PROBLEM TO SOLVE » Wherever a line in the data holds the word "agent", pull that line out.

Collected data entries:

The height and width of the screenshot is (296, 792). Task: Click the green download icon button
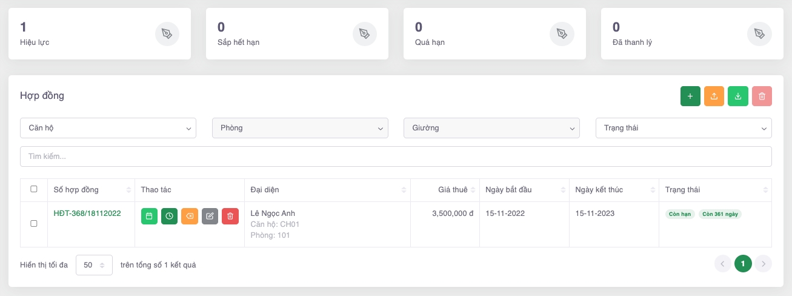tap(738, 96)
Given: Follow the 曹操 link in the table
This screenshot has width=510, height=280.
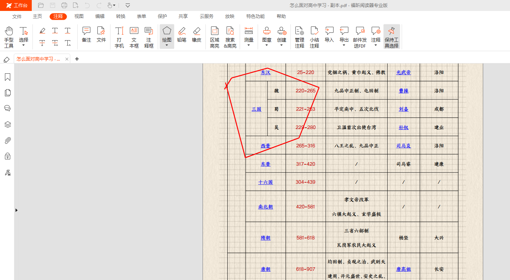Looking at the screenshot, I should 403,91.
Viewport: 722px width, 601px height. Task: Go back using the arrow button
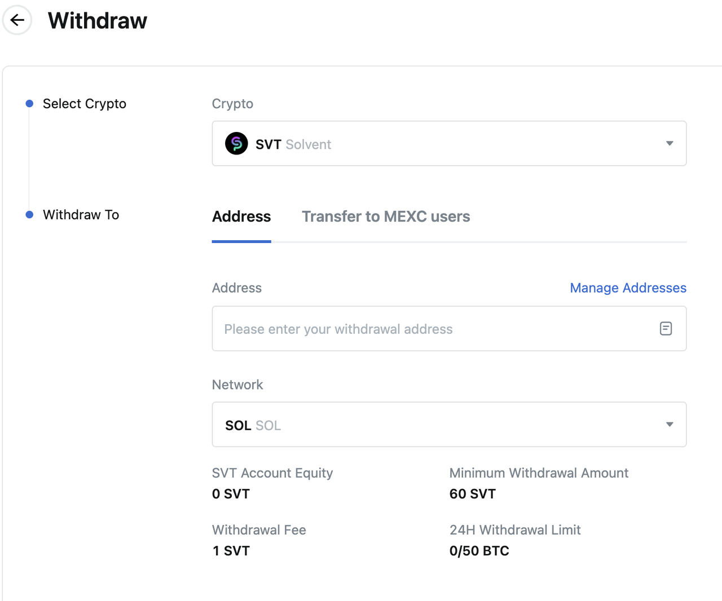[17, 20]
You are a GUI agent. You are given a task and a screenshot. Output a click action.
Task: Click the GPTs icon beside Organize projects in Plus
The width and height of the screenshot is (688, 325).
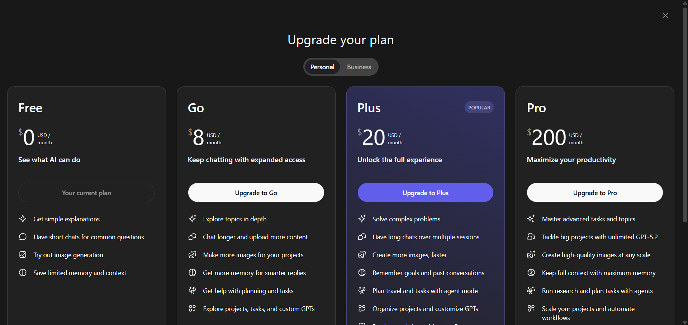(362, 308)
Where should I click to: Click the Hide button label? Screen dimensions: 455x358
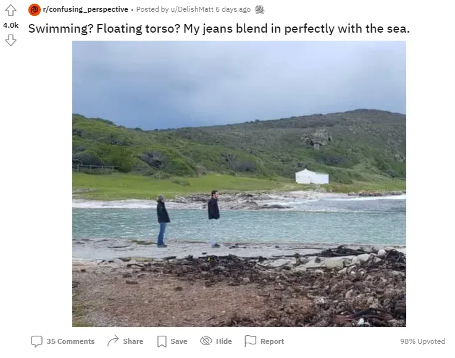coord(223,341)

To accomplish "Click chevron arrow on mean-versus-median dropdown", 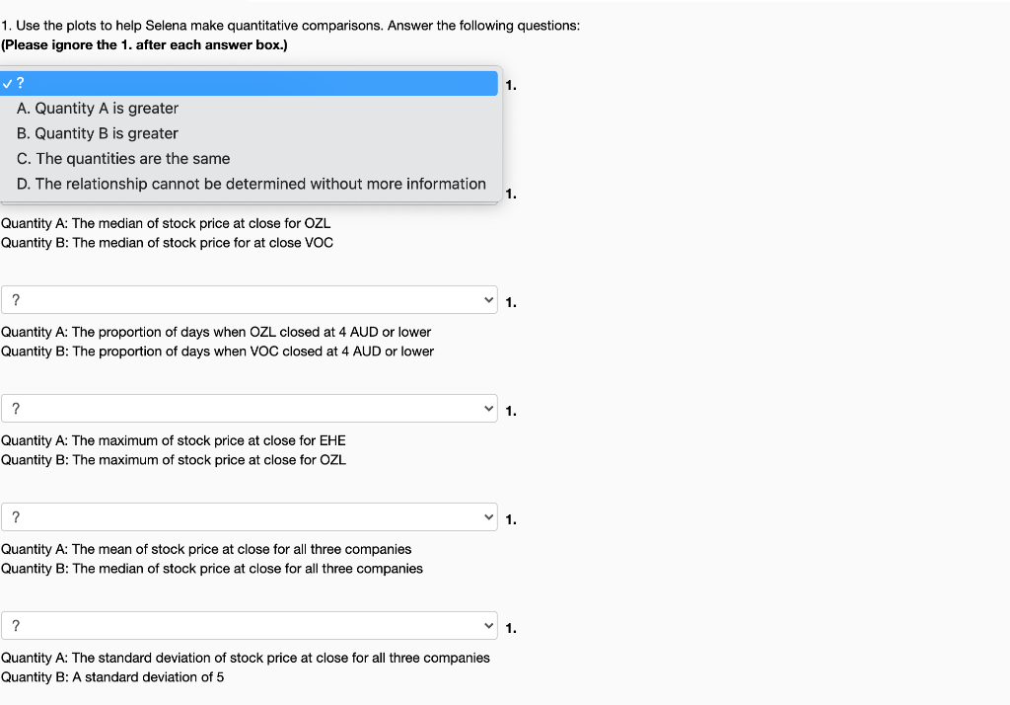I will (487, 516).
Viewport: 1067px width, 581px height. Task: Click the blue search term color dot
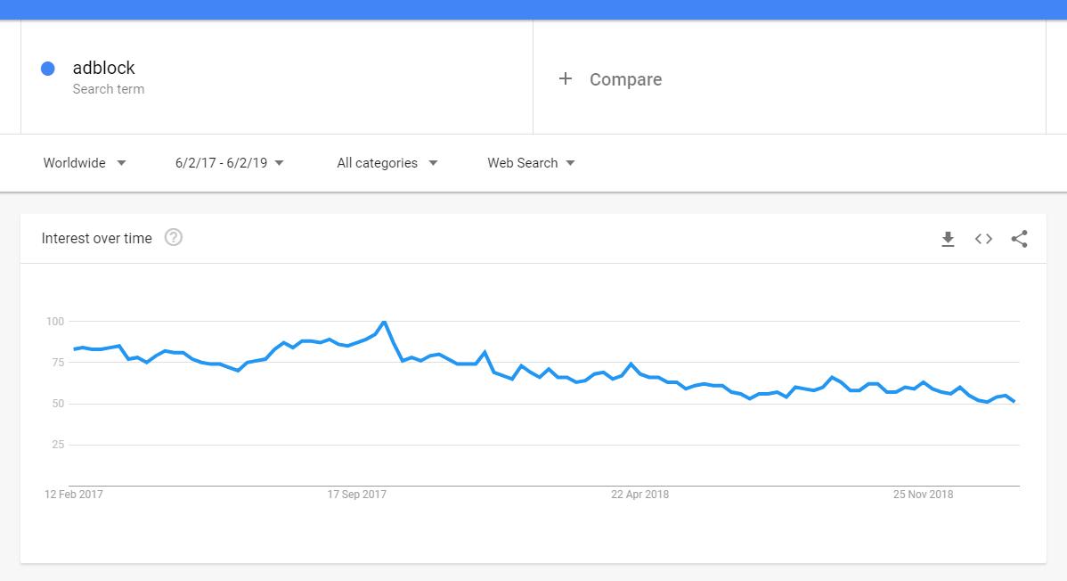point(47,69)
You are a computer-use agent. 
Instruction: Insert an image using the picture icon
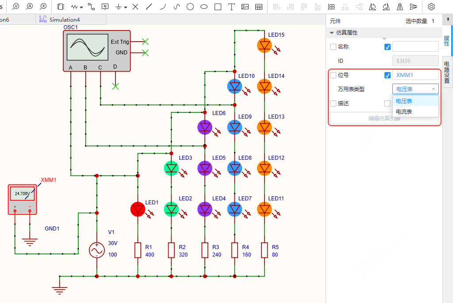(245, 7)
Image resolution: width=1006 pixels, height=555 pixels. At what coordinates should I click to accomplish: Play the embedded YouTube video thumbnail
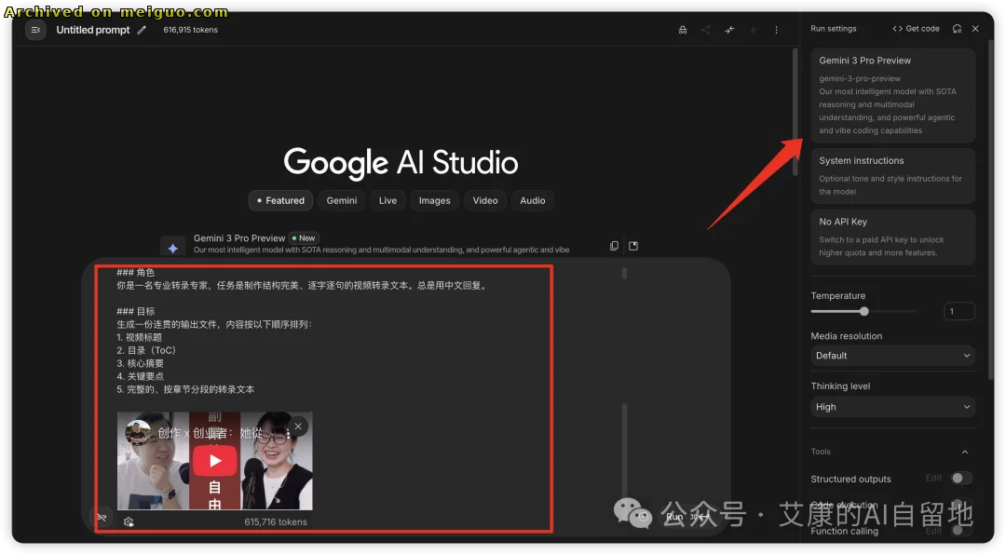click(214, 460)
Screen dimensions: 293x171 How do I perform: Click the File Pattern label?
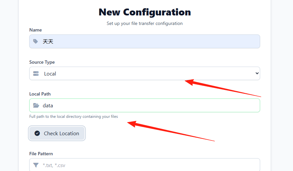[41, 154]
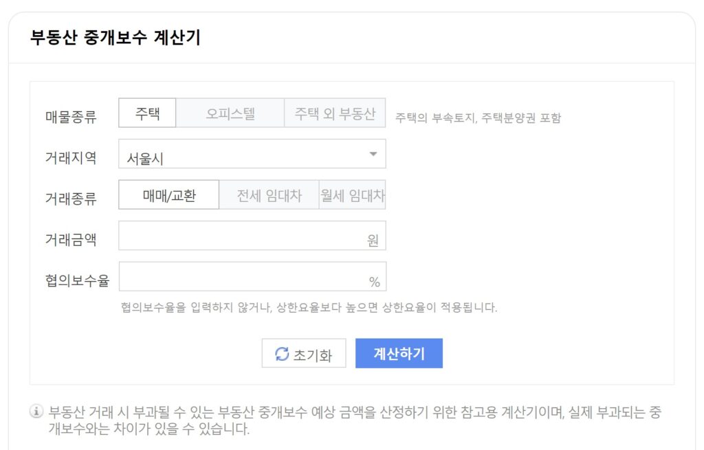The image size is (704, 450).
Task: Click the 매물종류 label
Action: point(71,117)
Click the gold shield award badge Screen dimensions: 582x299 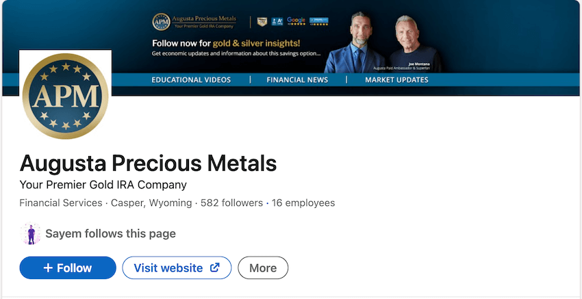(x=262, y=22)
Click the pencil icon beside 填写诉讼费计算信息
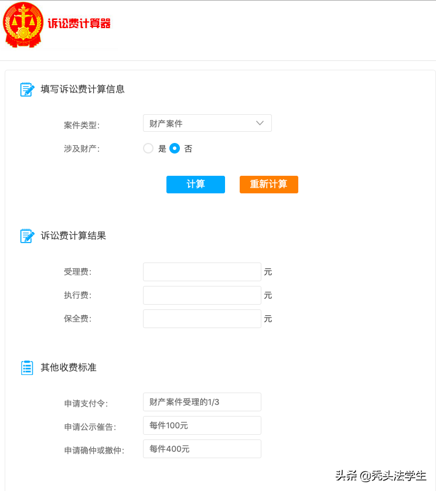Viewport: 436px width, 491px height. (28, 89)
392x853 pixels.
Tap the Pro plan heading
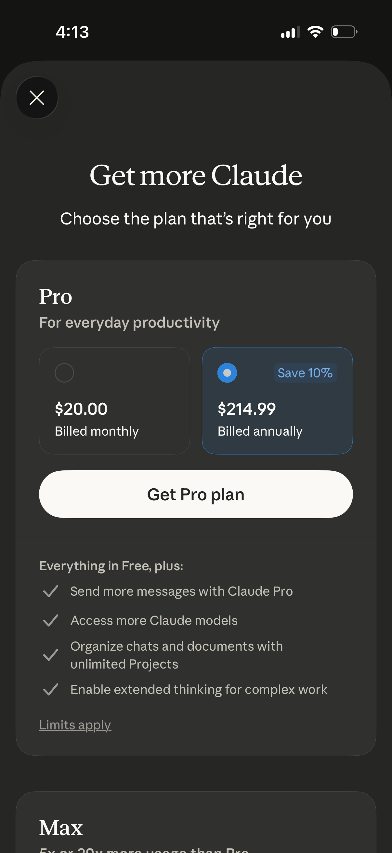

RESULT FOR THIS TASK »
You are a GUI agent. You are given a task and a screenshot. Output a click action.
You are a computer-use agent. 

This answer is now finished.